** begin Extract to read **

Asmo 08-28-2017 03:15 AM

Mayweather / McGregor: Lessons For Wrestling
 
Mayweather's announcement to retire made me ponder if the fight was a huge work. Even if it was, the fact is that it made huge money, proving it was well booked and promoted.

Naturally, the wrestling fan in me had several questions come to mind:
  • Is the psychology of booking and promoting a wrestling card different?
  • Does wrestling lack "larger than life" characters?
  • What has caused the lack of popular interest in wrestling?
  • What can wrestling learn from events like this one?

Would love to discuss your thoughts on this aspect of the fight, and it's similarities and differences from any wrestling promotion that you watch.

Mr. Nerfect 08-28-2017 03:17 AM

When you talk shit and have two personalities people believe in, they draw money. It's really simple and it's weird how wrestling has moved so far away from what works about wrestling, while everything else embraces it. Hell, politics is more like wrestling than wrestling these days.

Mr. Nerfect 08-28-2017 03:19 AM

For further evidence of this, see the CM Punk pipe-bomb or The Miz on Talking Smack. If people get even the slightest hint that there is something real there, they do half of the work themselves. One of the best things WWE might have accidentally done is conditioned people to be used to the same blasse scripted stuff for so long that when even the most mediocre of promos do start getting done, hypothetically, they might resonate a lot stronger.

TSI 08-28-2017 12:06 PM

Quote:

Originally Posted by Noid (Post 5008604)
For further evidence of this, see the CM Punk pipe-bomb or The Miz on Talking Smack. If people get even the slightest hint that there is something real there, they do half of the work themselves. One of the best things WWE might have accidentally done is conditioned people to be used to the same blasse scripted stuff for so long that when even the most mediocre of promos do start getting done, hypothetically, they might resonate a lot stronger.

** end Extract to read **

__Exercise set__:
A) In the forum thread about the Mayweather–McGregor fight, what made Asmo wonder whether the fight was a huge work?
B) Sum up the forum thread in two sentences.

** begin Dataset extract **

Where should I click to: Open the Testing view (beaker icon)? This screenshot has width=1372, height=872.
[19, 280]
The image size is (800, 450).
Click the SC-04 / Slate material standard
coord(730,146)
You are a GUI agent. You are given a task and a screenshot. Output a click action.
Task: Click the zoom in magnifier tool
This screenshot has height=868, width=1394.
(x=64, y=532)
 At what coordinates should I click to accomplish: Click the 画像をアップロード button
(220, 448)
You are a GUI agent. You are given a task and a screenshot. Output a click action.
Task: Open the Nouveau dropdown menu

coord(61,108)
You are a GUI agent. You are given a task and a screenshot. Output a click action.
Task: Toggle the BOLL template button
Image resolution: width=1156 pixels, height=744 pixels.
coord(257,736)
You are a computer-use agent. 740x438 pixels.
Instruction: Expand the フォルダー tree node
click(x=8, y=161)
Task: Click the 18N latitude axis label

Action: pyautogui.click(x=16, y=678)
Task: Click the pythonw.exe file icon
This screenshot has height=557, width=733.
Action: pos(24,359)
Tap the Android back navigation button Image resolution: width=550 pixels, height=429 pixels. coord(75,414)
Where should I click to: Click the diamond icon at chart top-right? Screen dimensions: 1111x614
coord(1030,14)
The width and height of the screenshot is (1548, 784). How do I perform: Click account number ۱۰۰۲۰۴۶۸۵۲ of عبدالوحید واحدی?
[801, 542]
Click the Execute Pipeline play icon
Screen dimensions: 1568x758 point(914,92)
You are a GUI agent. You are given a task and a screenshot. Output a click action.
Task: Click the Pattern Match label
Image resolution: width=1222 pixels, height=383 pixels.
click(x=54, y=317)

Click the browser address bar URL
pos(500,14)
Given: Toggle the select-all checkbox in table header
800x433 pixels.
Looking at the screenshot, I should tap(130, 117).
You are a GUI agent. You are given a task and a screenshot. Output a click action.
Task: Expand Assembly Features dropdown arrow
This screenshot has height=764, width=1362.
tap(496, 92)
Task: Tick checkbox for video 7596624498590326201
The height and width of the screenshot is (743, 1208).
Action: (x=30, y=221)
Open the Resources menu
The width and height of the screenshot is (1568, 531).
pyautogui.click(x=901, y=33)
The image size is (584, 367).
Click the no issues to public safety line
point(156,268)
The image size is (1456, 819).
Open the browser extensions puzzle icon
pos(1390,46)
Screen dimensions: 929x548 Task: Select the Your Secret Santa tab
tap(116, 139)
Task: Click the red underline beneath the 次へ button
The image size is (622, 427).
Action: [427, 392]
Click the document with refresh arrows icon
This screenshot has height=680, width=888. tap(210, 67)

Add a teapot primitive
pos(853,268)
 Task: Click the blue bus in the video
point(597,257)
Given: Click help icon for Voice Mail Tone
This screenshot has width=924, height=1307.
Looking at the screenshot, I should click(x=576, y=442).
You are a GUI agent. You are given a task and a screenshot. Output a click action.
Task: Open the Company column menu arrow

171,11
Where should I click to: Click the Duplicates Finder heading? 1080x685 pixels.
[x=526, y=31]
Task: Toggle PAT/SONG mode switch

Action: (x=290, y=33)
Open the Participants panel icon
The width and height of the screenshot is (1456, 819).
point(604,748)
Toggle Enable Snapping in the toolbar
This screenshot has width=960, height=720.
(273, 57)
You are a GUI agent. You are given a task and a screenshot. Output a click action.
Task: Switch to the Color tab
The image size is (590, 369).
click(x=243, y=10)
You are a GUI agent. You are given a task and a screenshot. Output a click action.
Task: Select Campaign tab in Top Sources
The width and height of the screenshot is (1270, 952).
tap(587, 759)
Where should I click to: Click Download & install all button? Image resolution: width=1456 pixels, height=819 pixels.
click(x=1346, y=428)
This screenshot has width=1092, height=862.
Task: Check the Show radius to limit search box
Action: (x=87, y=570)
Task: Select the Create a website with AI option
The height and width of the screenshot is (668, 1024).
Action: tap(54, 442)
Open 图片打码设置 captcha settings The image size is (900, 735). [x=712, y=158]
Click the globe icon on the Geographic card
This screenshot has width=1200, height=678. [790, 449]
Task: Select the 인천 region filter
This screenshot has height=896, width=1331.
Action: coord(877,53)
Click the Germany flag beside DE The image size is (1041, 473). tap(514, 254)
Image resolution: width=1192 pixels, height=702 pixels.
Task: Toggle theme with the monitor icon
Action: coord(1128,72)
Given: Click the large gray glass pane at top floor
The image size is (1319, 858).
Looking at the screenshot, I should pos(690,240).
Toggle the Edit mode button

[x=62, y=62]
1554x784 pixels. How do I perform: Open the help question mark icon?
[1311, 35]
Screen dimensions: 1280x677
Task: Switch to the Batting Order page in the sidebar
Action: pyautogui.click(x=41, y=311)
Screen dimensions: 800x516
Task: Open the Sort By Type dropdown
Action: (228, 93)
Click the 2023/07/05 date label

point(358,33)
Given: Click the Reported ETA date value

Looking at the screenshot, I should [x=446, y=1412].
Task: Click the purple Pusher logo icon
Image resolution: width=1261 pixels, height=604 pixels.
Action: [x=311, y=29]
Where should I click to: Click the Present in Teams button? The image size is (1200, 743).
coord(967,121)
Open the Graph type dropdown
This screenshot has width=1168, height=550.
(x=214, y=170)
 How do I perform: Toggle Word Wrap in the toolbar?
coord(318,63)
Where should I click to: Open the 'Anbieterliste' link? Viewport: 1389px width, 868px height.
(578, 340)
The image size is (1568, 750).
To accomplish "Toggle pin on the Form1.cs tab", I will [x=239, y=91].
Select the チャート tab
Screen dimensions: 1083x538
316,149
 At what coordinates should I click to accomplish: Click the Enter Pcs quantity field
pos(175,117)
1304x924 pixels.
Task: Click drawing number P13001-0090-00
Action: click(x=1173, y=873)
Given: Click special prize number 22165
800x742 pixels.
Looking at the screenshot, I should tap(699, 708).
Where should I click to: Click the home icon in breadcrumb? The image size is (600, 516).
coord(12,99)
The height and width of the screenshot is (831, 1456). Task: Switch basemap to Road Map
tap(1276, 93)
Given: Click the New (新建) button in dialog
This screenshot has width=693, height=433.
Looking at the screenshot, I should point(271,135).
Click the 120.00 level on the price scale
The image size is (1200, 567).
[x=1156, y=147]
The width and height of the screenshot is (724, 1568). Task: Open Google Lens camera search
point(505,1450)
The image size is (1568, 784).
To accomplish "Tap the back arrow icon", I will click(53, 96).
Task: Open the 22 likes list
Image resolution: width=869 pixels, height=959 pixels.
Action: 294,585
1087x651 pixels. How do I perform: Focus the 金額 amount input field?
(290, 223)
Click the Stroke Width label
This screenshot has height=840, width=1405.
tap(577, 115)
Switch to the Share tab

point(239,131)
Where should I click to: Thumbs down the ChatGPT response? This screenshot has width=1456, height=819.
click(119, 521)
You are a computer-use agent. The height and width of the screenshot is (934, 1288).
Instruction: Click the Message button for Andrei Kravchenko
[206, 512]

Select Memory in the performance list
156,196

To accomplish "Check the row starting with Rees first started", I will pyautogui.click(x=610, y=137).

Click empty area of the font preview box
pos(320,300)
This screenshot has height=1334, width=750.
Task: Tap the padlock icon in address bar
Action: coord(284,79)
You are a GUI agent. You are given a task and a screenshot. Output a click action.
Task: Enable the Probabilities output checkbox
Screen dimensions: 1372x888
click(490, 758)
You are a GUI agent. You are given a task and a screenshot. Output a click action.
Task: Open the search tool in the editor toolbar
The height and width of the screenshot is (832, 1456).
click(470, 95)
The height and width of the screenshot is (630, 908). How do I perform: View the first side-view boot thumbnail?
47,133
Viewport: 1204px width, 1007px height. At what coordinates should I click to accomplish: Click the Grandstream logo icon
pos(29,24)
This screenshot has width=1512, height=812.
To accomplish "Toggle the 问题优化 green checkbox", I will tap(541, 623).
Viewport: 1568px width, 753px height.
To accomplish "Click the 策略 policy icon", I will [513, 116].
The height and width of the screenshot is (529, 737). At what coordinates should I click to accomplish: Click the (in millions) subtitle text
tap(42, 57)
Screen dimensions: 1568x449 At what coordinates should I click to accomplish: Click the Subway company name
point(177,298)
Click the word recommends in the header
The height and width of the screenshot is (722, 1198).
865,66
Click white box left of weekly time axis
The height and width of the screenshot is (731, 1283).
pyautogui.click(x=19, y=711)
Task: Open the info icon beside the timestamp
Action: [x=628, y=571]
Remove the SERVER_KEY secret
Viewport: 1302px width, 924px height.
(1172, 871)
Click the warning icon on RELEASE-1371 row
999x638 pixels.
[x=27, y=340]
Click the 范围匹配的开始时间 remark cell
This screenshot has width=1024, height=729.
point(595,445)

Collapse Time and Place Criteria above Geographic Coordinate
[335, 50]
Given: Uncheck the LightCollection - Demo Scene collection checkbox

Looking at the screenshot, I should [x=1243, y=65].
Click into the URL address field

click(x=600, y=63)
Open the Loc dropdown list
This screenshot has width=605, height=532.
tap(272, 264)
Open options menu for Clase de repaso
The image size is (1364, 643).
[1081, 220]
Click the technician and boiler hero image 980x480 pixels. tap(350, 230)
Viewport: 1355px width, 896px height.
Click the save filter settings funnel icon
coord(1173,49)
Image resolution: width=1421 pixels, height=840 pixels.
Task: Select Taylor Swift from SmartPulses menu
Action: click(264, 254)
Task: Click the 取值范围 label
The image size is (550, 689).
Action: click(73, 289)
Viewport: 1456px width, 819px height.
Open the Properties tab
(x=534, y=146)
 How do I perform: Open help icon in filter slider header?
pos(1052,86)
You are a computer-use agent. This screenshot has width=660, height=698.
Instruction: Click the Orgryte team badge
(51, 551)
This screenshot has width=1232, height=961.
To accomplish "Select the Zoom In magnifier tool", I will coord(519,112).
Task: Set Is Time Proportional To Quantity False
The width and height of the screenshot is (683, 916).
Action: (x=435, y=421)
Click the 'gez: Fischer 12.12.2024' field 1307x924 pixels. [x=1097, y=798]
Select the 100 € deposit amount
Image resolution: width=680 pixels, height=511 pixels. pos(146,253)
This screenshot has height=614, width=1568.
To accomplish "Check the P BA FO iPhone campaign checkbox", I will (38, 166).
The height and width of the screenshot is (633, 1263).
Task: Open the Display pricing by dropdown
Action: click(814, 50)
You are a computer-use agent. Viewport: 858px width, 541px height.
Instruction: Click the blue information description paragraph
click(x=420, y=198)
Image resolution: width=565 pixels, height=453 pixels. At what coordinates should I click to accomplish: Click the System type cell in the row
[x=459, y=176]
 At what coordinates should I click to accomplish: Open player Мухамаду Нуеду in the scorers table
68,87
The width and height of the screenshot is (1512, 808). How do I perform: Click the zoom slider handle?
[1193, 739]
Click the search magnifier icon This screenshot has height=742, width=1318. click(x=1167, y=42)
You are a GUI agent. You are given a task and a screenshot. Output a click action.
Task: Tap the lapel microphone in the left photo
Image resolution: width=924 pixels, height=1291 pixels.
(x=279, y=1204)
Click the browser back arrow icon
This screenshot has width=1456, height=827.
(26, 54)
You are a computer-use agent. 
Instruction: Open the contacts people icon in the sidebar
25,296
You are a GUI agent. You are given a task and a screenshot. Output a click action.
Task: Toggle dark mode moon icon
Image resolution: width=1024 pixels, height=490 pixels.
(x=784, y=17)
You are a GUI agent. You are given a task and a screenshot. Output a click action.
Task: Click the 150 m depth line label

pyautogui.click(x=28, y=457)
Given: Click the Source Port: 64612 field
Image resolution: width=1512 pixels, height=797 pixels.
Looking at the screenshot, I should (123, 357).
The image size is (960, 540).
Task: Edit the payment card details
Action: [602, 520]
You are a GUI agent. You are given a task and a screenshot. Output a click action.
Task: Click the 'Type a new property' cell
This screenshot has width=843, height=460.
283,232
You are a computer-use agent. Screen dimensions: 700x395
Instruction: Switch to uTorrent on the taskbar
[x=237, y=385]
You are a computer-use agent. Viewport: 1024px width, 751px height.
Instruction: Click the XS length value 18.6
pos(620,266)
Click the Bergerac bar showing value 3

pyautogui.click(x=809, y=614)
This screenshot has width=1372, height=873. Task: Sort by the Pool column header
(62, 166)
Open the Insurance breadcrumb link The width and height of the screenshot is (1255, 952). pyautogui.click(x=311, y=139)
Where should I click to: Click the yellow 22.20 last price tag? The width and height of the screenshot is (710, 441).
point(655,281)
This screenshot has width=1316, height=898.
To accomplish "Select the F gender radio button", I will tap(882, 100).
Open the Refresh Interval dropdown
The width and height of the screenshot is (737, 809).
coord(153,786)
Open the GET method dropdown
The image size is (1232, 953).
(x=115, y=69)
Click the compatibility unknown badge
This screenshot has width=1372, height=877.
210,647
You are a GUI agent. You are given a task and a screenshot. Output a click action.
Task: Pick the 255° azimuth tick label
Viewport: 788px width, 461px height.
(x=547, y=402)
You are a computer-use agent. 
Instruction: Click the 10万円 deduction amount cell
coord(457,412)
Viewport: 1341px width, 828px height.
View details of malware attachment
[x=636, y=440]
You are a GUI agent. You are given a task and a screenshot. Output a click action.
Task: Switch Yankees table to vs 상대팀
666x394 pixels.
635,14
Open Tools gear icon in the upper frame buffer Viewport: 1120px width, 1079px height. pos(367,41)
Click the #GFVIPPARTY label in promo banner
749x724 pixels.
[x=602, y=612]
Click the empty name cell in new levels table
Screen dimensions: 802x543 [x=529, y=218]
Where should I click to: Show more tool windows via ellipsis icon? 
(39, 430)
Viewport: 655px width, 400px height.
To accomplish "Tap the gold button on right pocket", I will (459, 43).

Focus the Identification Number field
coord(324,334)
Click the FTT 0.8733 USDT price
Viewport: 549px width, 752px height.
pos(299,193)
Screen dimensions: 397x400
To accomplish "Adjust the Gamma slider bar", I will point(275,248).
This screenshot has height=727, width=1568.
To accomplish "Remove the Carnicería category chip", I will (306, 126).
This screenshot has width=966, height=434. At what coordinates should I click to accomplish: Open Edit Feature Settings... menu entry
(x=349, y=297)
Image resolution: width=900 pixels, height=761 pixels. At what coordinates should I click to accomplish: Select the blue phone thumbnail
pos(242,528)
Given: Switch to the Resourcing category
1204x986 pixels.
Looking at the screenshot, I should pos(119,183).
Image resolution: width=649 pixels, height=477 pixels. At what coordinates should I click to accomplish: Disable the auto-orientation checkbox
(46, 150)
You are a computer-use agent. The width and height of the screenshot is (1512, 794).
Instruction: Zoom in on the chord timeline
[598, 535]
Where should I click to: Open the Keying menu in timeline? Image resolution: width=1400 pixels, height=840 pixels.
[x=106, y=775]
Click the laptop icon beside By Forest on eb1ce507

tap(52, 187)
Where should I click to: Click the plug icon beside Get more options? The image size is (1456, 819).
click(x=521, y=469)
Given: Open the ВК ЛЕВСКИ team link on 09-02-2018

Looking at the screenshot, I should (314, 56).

** end Dataset extract **

__Results in order__:
A) Mayweather's announcement that he would retire.

B) Asmo notes that the Mayweather–McGregor fight made huge money whether or not it was a work, and asks what wrestling can learn from it, including whether wrestling lacks larger-than-life characters and why popular interest has dropped. Mr. Nerfect replies that talking trash with two personalities people believe in draws money, and he points to the CM Punk pipe-bomb and The Miz on Talking Smack to show that people do half the work themselves when they sense something real.